Figure 1: Body map of the skin angiosomes.
A 43-year-old female patient with end-stage renal failure was admitted for a myocardial perfusion scan as part of a routine pre-transplant work-up.
She had a medical history of rheumatoid arthritis, systemic lupus erythematosus, septic arthritis, multinodular goitre, osteoporosis, and hypertension.
Her drug history included prednisolone and thyroxine, but she was on no anticoagulants.
A technetium-based medium was injected into her left antecubital fossa and she immediately developed localised pain and swelling.
Within hours, her entire left upper limb was swollen and tense, with large areas of blistering and skin necrosis (Figure 2).
Figure 2: Blistering and skin necrosis of the left upper limb.
Initial investigations revealed a lactic acidosis, with a pH of 7.27, and haemoglobin of 4.9g/dL. The patient rapidly decompensated to a peri-arrest state.
The patient was seen by Plastic Surgery who advised urgent exploration of the limb in theatre. Compartment pressure readings of >45mmHg showed acute LCS in all compartments of the arm and forearm. Full-length medial and lateral escharotomy incisions revealed extensive, circumferential, suprafascial haematoma (Figure 3).
The haematoma was evacuated and the non-viable skin was excised. The anaemia and acidosis were corrected and the patient rapidly stabilised. Repeat compartment pressures were normal.
The blister fluid grew bacillus cereus, streptococcus mitis, and granulicatella adiacens. Tissue samples showed abundant dermal and subcutaneous haemorrhage.
6 days after the initial debridement, the left upper limb defect was reconstructed with split thickness skin grafts harvested from both thighs. 18 days after the first operation, the patient was discharged with stable wounds.
At 1-month follow-up, the skin grafts were fully healed (Figure 4) and the patient had made a complete recovery from the acute episode.
Figure 4: Healed skin grafts at 1 month. The hand position is postural and does not represent contracture.
LCS is a limb and life-threatening condition. In the trauma setting, the diagnosis is easier to make since it is a well-recognised complication of long bone injuries, especially those of the tibia. There are, however, a variety of other causes and the treating clinician should have a low index of suspicion for LCS in any patient with an acutely painful limb.
In this case, the patient presented a clinical picture that was unique to the treating clinicians. Following a routine cannulation for a myocardial perfusion scan, she rapidly developed extensive blistering of the entire left upper limb. Whilst there was significant uncertainty over the pathophysiology, it was clear that immediate intervention was necessary, as the patient was rapidly progressing towards death.
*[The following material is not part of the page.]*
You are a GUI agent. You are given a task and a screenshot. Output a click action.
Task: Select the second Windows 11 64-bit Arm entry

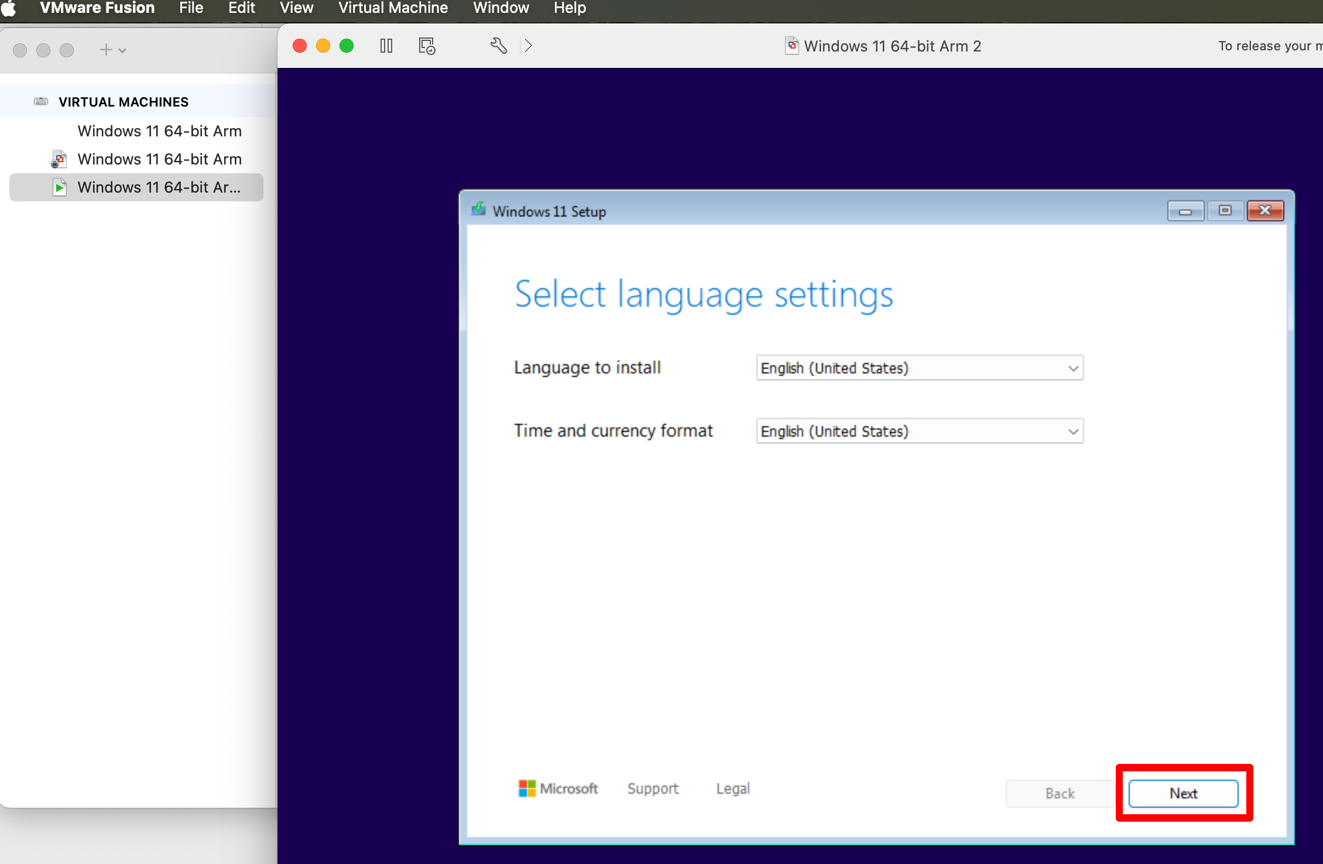159,159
Measurement of the compartment pressures was invaluable since it confirmed that surgical exploration was required, and explained the progressive lactic acidosis from tissue ischaemia. In theatre, it became clear that the patient had bled profusely from the cannulation site and the subsequent haematoma had degloved the overlying skin from the fascia of the arm and forearm.
Whilst the skin was still attached, significant areas of it were already necrotic. The angiosome concept tells us that a localised area of degloving will not result in skin necrosis because of compensatory circulation from adjacent angiosomes via the choke vessels. When multiple angiosomes are affected, however, this compensatory supply is insufficient to maintain the viability of the skin, as was evidenced in this case.
To our knowledge, an injury of this severity, from a routine cannulation, has not previously been described in the literature.